**WHAT THIS TASK INVOLVES:**
Print the data below line for line, changing nothing.

-- BEGIN RAW DATA --

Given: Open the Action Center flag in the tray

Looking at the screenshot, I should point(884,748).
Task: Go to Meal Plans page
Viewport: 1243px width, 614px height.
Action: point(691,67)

-- END RAW DATA --

**FULL ANSWER:**
Given: Open the Action Center flag in the tray

Looking at the screenshot, I should point(884,748).
Task: Go to Meal Plans page
Viewport: 1243px width, 614px height.
Action: point(691,67)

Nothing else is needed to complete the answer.